Thank you for your kind thoughts ruthieann. Sharing insights on things that many of us encounter is probably a central reason why so many of us blog. It certainly helps me to do better in my life.
I’m glad you like the new look to the page, it was getting hard for me to read – let alone ask anyone else to – and the bridge picture seems very symbolic to me. I can’t take credit for creating it, it’s a theme offered on WordPress, but I’m glad I saw it.
Peace.
I feel sorry for those “Friends” that have gone by the wayside over the years. […] Thank you for being you and being a part of my life.
You are so unfailingly in my corner – I don’t know how I got so lucky 🙂 I only hope those who couldn’t stay are learning whatever God would have them learn – something I hope for us all.
I kept part of your message private for me to treasure alone but I want to say to you that I’m glad you recognized yourself in this post and I thank you for being who you are and part of my life!
Peace.
I think you hit the proverbial nail on the head. When they look at us, they see the potential that it could one day be them.
I also think that since they have no frame-of-reference they just are not able to understand and after a while they move on.
And then, there is the societal ideology that we should all be healthy, young, vibrant, and well.

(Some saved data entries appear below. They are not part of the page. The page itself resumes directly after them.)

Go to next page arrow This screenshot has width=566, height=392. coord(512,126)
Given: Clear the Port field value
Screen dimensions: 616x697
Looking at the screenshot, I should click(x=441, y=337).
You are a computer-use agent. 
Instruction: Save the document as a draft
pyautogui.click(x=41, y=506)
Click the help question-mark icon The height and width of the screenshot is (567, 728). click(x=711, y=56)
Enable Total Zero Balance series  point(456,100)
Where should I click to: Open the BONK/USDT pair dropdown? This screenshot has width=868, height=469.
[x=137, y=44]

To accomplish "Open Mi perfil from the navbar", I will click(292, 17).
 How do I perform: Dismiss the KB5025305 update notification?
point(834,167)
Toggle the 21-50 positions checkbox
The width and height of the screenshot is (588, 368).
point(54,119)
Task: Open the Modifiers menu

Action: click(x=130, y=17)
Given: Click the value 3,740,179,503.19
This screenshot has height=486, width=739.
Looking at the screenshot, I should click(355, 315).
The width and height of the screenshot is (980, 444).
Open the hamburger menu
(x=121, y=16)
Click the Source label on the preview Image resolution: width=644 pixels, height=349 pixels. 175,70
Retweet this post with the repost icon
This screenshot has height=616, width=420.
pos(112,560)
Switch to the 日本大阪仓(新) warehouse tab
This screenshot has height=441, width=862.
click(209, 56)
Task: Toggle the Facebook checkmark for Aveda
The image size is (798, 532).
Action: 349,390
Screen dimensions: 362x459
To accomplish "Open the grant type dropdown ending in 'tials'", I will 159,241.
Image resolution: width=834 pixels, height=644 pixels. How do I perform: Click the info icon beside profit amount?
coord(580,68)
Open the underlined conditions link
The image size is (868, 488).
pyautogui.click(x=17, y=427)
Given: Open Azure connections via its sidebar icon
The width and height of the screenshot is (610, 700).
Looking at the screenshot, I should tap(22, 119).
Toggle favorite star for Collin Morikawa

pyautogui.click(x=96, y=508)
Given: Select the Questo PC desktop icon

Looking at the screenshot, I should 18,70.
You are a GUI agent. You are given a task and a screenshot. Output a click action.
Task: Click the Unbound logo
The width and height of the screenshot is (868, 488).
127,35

It has even seeped into many theological denominations.
In the end, I think treasuring those that are in our lives, whether through the web or in our phycical arena, is what adds depth, dimension and richness to our lives.
P. S. Maybe you and I should start the Decades ME/CFS club! 😉
Thank you, Dominique! You always offer valuable insights and I appreciate your time in adding to this entry. I am glad you added the view of societal ideology and agree that it plays a huge role in how others react to us – such a narrow, unrealistic, ideology that in the end does a disservice to all, well or ill, young or old.
I agree that treasuring those in our lives, whatever arena is open to us, is key to our own happiness.
And, you’ve got my mental wheels turning about the Decades thing… 😉
Peace.
Thank you for your comments on friendship. I may have been one of the posts you have recently read about friendship!
Today I am going to find the book you recommended. And by the way, you mentioned that you were surprised when you had one more post in you!! Some of us who are traveling a similar route of having been ill for more than a decade are interested in hearing how you still live a “quality” life. It’s the small day to day things of more than surviving that I want to hear about and with your faith I know you have much to offer! I would even like to hear your meditations as you practice the Divine Hours!
I just read your post – wonderful! I recommend that anyone reading this follow Gayle’s link and read it.
I had not realized, Gayle, that I stole your theme! I knew I saw that bridge somewhere and found it peaceful and meaningful, but did not mean to swipe your idea. Feel free to let me know if you’d rather not be theme twins – I won’t be hurt, I promise.
Your comments here are so kind and I am happy if you sometimes find something worthwhile in what I write – anything good in it is by His grace!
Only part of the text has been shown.